Grillieren wird hauptsächlich von Männern praktiziert, die zur Selbstinszenierung neigen.
Der US-amerikanische Autor Michael Pollan ist bei dem Mann-Frau-Gefälle am Feuer selbstkritischer. In seinem Buch «Kochen. Eine Naturgeschichte der Transformation» befindet er, dass Grillieren hauptsächlich von Männern praktiziert wird, die zur Selbstinszenierung neigen.
«Ich für meinen Teil spiele mich gerne mit meinem besonderen Talent auf, genau feststellen zu können, wann ein Grillstück fertig ist. Dafür drücke ich einen Finger kurz in das Fleisch auf dem Grill und anschliessend in unterschiedliche Bereiche meines Gesichts. Fühlt sich das Steak an wie meine Wange, ist es blutig, entspricht der Druck meinem Kinn, ist es medium, und fühlt es sich an wie meine Stirn, ist es durch.»

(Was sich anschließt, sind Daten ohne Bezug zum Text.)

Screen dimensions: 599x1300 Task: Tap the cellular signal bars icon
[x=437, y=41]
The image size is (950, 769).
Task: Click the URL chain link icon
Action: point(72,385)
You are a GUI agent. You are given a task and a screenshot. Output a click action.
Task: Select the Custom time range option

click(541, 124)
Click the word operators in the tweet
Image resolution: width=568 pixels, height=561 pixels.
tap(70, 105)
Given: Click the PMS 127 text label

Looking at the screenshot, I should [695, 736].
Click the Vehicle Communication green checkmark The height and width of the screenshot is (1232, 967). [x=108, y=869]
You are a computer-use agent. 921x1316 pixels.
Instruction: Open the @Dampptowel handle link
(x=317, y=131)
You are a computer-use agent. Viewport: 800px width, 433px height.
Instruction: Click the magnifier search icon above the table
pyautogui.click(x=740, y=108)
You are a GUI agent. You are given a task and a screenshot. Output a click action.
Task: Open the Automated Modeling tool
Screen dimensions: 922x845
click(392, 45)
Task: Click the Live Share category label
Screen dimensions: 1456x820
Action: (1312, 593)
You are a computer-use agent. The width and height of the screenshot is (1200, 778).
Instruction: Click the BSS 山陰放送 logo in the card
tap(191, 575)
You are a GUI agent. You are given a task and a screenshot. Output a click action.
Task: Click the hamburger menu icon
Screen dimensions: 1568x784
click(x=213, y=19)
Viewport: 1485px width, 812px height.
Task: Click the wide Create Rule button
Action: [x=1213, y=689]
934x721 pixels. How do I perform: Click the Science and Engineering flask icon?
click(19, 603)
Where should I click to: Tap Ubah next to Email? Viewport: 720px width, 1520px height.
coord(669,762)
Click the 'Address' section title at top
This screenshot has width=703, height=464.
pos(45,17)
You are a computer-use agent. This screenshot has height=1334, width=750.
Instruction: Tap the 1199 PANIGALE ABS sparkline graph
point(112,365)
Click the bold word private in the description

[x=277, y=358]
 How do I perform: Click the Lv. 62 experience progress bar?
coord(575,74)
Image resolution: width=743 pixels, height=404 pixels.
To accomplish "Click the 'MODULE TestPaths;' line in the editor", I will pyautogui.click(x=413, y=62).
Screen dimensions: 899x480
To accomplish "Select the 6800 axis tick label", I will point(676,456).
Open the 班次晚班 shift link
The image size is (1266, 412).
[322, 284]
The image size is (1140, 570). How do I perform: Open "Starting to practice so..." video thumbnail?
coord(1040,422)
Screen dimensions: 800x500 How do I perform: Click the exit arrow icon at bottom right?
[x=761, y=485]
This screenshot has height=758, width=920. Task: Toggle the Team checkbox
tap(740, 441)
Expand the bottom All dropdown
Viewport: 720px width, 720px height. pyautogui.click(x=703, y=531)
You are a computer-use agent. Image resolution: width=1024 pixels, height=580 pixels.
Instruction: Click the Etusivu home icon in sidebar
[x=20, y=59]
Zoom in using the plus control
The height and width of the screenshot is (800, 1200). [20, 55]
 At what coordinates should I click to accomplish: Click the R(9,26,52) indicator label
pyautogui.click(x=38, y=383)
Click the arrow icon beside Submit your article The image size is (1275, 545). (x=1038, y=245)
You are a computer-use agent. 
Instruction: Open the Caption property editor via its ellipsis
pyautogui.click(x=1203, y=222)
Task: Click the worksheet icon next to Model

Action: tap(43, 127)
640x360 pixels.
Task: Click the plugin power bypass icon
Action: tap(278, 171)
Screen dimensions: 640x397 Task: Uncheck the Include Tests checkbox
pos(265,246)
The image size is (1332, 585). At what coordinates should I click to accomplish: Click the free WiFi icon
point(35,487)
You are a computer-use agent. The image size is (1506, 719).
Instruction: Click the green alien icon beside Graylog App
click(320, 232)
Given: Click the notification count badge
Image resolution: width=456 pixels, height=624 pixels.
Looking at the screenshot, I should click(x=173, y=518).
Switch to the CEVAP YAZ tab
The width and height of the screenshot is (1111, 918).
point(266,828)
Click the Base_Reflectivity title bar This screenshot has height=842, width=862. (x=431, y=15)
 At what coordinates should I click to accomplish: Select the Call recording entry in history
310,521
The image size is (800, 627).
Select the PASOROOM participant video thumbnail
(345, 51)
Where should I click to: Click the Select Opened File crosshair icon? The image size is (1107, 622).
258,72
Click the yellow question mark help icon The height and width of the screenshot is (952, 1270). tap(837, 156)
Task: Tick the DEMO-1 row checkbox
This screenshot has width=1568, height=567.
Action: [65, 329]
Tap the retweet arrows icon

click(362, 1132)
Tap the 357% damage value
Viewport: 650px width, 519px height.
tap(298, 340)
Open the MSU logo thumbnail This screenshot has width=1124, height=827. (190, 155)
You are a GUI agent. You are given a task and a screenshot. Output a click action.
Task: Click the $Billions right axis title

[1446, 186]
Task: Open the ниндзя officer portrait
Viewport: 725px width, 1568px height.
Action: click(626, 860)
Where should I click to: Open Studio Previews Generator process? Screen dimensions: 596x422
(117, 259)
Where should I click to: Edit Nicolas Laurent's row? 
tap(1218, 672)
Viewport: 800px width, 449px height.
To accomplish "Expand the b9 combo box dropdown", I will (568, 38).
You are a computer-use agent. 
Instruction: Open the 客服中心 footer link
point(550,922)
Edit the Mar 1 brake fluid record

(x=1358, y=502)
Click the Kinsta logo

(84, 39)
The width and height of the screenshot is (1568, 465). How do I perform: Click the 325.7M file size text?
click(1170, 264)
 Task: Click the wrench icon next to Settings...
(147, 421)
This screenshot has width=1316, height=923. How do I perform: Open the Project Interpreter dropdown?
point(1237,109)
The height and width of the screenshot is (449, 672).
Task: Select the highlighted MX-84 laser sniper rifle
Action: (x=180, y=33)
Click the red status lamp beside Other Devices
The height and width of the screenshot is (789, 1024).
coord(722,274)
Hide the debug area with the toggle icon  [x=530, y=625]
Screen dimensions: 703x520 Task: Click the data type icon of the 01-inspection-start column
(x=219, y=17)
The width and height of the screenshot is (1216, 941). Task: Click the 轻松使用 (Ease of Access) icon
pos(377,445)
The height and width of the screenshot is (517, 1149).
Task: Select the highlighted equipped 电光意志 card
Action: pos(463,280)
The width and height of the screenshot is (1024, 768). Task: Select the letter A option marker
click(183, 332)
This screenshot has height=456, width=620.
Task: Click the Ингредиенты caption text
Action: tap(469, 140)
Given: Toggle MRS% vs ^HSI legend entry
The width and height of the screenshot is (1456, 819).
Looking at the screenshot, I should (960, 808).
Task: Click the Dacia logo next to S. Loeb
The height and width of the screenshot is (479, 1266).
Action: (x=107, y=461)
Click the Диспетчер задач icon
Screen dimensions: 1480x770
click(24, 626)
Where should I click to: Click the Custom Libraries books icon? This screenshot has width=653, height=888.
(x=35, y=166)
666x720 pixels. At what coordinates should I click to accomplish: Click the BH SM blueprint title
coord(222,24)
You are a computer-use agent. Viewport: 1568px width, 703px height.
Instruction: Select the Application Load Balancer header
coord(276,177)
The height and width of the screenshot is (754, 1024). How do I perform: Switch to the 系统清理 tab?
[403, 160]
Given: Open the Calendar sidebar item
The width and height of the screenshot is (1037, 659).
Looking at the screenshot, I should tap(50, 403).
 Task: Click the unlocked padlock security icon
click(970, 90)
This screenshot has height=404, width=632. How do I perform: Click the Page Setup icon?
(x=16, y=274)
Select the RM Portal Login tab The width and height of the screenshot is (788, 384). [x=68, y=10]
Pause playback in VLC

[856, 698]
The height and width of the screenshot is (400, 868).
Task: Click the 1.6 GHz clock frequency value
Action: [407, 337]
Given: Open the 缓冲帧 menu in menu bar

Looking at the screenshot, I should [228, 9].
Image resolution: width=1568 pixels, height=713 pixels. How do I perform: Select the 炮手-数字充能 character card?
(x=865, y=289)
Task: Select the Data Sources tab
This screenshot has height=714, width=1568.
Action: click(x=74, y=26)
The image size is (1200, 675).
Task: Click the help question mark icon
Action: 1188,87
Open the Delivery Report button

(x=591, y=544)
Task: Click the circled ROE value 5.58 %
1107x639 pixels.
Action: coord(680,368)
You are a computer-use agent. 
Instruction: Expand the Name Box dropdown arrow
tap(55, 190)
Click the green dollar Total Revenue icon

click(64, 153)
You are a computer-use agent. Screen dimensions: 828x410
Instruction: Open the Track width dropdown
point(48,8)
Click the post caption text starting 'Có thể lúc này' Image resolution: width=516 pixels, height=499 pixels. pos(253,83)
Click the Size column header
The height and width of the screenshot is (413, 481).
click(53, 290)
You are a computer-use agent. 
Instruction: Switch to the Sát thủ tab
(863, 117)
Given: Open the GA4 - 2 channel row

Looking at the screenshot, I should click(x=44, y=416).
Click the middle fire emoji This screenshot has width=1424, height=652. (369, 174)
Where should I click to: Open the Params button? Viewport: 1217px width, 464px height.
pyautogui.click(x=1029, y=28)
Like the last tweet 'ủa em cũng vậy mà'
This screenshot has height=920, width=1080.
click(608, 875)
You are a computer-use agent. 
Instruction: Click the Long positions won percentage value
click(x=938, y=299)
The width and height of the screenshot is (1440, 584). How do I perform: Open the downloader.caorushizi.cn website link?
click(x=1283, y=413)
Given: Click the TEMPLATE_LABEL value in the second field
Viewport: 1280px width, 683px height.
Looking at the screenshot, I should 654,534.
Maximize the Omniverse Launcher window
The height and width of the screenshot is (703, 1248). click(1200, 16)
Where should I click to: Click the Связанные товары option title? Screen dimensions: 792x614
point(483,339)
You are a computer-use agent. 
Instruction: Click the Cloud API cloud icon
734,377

Das sei eine richtig gute Masche, findet er. (Mag sein, lieber Michael Pollan, doch angenehmer wäre uns eigentlich, wenn Sie mit Ihren Pfoten nicht ständig abwechselnd über Gesicht und Abendessen tappen.)
Warum sie grilliert? «Weil sie es besser kann.»
Viel interessanter ist aber die Frage, warum sich Frauen am Grill so häufig abwimmeln lassen. Ist es ihnen a) am Ende nicht so wichtig, sind sie b) vielleicht einfach zu faul oder c) zu sehr damit beschäftigt, den Weisswein wegzusüffeln, solange er noch kalt ist? Das sind immerhin drei sehr gute Gründe, sich um die Arbeit am heissen Grill zu drücken.
Neulich war ich wieder zum Grillieren eingeladen, vor dem gasbetriebenen Riesenteil stand eine Frau. Ihre Wangen glühten wie eine Herdplatte, der Schweiss lief ihr die Schläfen hinunter, mit der Zange schnappte sie sich Pilze, Würstchen, Hühnerbrüste so schnell wie die Selenopidae-Spinne ihre Beute. In sicherem Abstand zu diesem Spektakel sass ihr Mann. Warum er nicht grilliere, wollte ich wissen. «Ganz einfach», sagte er, «weil sie es besser kann.»
Kommenden Freitag hat mein rostfreies Dasein endlich ein Ende. Denn: «Diesmal bist du dran», sagte die Freundin. Und fügte zur Beruhigung hinzu: «Das klappt auf jeden Fall. Ich habe eine schriftliche Zehn-Punkte-Anleitung bekommen, wie man es am besten macht. Von meinem Mann.»